7. Platelets - Clotting - Comparatively Short Trials - Ignored by the Market despite the ability to displace current paradigms of donor collections and huge costs savings to the Economy.
8. MSCs (Mesenchymal Stem Cells) - Multiple Sclerosis and 200 other diseases! - Huge Wicked Market and Ignored by the Market - Probably Best in Class Product wise but ignored by the Market.
9 First hiPSC for PAD Application and Collaborative work with Cellular Dynamics
Please note that ACTC is currently working with at least 13 Hospitals on the Pre-clinical side and in preparation for filing at least 10 IND Trials...
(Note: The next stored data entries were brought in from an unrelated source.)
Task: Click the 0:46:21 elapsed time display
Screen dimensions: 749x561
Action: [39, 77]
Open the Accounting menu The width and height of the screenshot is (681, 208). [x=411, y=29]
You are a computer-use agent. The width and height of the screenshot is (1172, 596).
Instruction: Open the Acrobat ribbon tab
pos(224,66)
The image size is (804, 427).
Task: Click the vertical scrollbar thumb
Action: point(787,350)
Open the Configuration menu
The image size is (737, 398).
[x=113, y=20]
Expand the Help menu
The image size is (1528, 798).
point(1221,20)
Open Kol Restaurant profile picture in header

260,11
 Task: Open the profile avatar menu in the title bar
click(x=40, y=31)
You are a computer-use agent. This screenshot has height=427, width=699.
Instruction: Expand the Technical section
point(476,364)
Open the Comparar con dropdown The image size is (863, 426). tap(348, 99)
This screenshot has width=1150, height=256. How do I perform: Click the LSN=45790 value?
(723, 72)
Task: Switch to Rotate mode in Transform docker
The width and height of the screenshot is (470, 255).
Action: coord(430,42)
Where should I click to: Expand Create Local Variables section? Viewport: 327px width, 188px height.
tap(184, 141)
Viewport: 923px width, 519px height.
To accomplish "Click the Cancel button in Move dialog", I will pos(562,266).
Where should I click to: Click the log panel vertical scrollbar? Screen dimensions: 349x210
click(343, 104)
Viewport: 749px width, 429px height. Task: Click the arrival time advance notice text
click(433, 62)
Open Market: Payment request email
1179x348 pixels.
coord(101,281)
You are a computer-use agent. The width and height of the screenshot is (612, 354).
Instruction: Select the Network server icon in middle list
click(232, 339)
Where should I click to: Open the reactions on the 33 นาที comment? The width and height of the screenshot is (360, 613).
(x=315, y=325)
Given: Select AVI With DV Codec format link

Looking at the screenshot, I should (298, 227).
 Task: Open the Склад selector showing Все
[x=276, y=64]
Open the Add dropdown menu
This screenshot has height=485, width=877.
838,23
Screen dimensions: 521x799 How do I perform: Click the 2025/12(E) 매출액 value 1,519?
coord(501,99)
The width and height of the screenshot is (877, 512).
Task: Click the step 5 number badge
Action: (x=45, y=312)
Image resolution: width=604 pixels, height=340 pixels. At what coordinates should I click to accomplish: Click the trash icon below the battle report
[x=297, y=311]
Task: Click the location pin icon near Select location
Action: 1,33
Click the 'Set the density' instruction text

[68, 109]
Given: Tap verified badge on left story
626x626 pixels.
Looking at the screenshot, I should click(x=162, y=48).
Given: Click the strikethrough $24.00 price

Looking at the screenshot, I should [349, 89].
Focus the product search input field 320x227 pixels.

Again, Personal note... I am willing to stick my neck out and say... that the success of these trials will be way way way above the current Historical Drug Average Success Rate ever in the history of the FDA!
ACTC has the best product pipeline in all of BioPharma ever!
But, How are we Finance Wise?
Not Good! But not Bad!
We have survived!
And we managed to keep our Patents Rolling!
We have enough cash until 2Q2013!
But with the huge potential of ACTC's Pipeline, No resources allocated for Manufacturing, Distribution, Marketing, Sales, In-adequate funding for Patent Management and Filings, In-adequate funding for the Product Pipeline, In-adequate funding for IND Trials in the Pipeline... Kathy and Rabin can not pull my leg!
We need a JV, and Vincent is correct in his position to argue for the JV now.
The only questions remaining is When, With Whom, and How!
Otherwise, My dear Gary ... you are now sacrificing your Pipeline every day you delay!
But off course... hold on as long as you can!
Because I agree with you that we do not have to leave money on the table!